Offering active braking to help avoid frontal collisions with other road users, including vehicles, bicycles and pedestrians, ZF’s city bus CMS system helps counter the adverse impact of braking momentum on passengers. Helping reduce the risk of accidents and injuries both inside and outside of the bus, ZF’s solution is the industry’s first manufacturer independent CMS specifically engineered for city bus applications.
Balancing safety requirements was crucial to the development of City Bus CMS. The key question was how much braking force is necessary to maximise the chance of avoiding a crash while keeping occupants inside the bus safe? To figure this out, advanced driver assistance systems (ADAS) experts from ZF went above and beyond the usual testing protocols. At the company’s test track in Jeversen, Germany, the team strapped on safety harnesses and helmets on board a city bus. Testing, documenting and evaluating the experience at different speeds and braking forces from a passenger perspective helped to determine how much deceleration intensity is acceptable at a given speed.
“After that, we had to transfer these findings into algorithms for the system’s control software,” points out Jakob Schmidt, customer requirements engineer with ZF’s CVS division. “What we did was integrate the data with ZF’s advanced braking capabilities that are precisely calibrated to the vehicle’s speed and weight. That way, we achieve a seamless interaction between the ADAS and braking system.
“Braking pressure is carefully applied across the braking profile, making passengers far less likely to be jolted and put off-balance,” adds Schmidt. “Designing the breaking profile like that minimises the adverse effect on the passengers while still providing the best possible support for the bus driver in these challenging situations.”

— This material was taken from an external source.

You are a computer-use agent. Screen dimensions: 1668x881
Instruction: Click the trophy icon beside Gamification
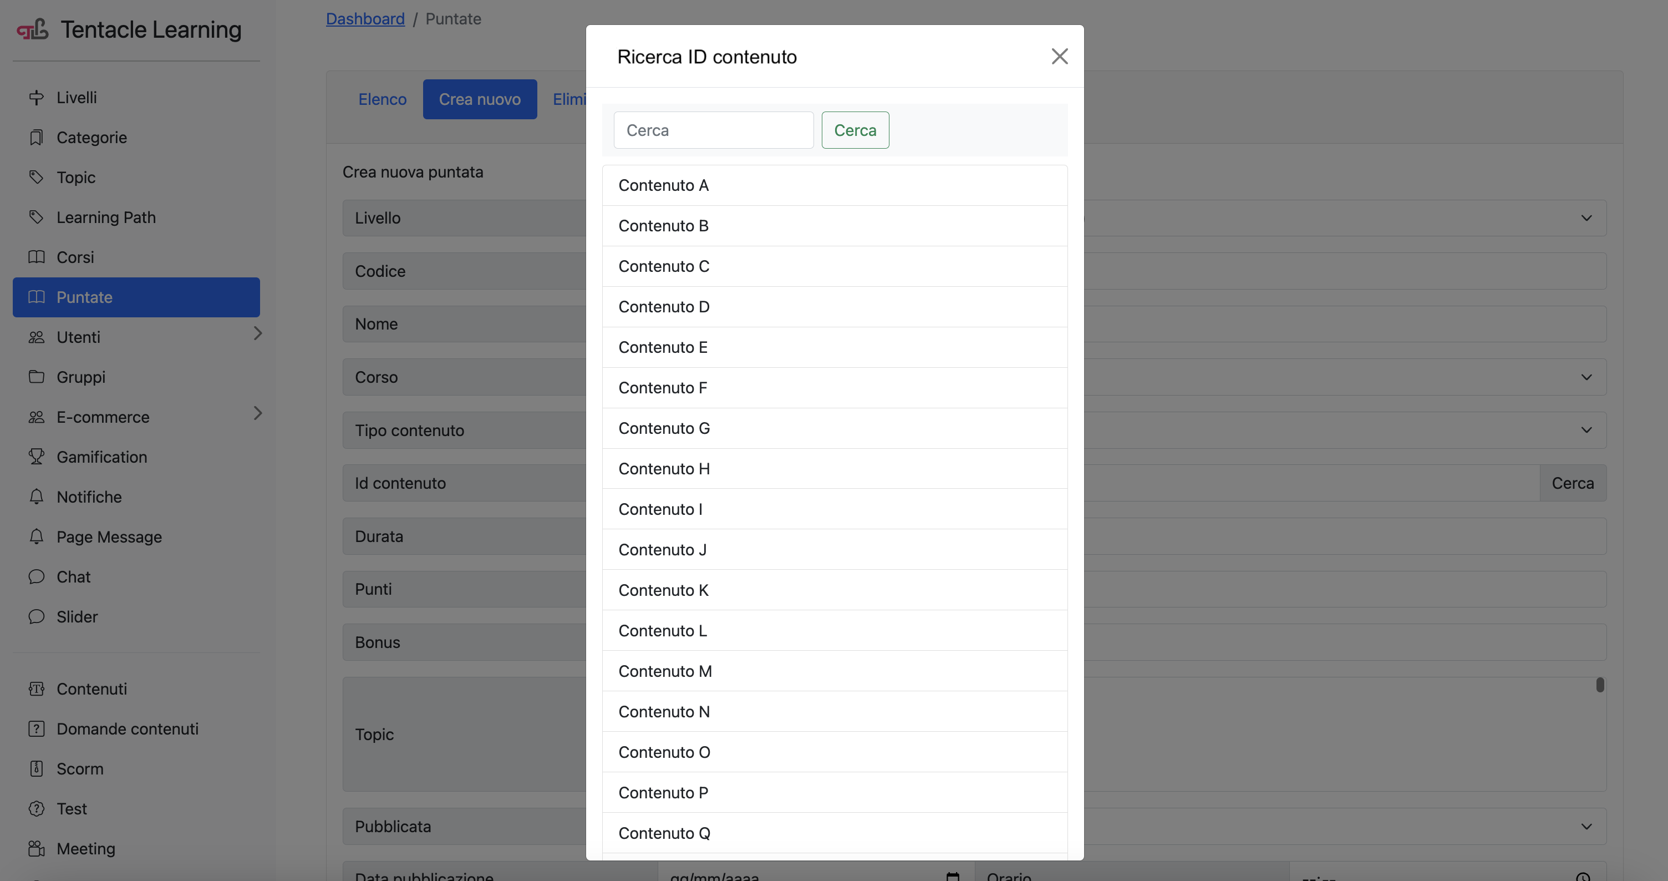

Emergency braking assistance systems for city buses are not currently regulated and need a different approach to help safeguard passengers from injury during emergency braking. The complex and highly dynamic urban traffic environment also makes it difficult to implement. ZF’s solution tackles these issues head on. Signals from the sensing units are transmitted and calculated to make “intelligent” braking for the city bus possible. A slight brake easing after initial pressure helps give standing passengers the opportunity to hold on and prevent a fall before brake force is again increased.
Offering significant value for manufacturers and fleet customers, ZF claims its city bus CMS represents a major step forward in enhancing bus safety for passengers and road users alike. Helping mitigate hazardous traffic situations in the complexity of an urban environment requires sophisticated situational analysis, including advanced object detection and classification. Building on ZF’s safety systems expertise, the CMS draws on its latest OnGuardMAX technology with specific features and functionalities that are tailored to city bus applications.
Combining the data from its state-of-the-art camera and radar provides continuous analysis of the traffic situation. If an impending collision is detected, the system can issue a forward collision warning (FCW) and automatically apply the brakes to help mitigate or avoid an accident.
The system is compatible with both electric and internal combustion engines. Having already secured business wins from leading bus manufacturers, ZF will initially launch its city bus CMS in Europe and, ultimately, plans to roll the system out worldwide.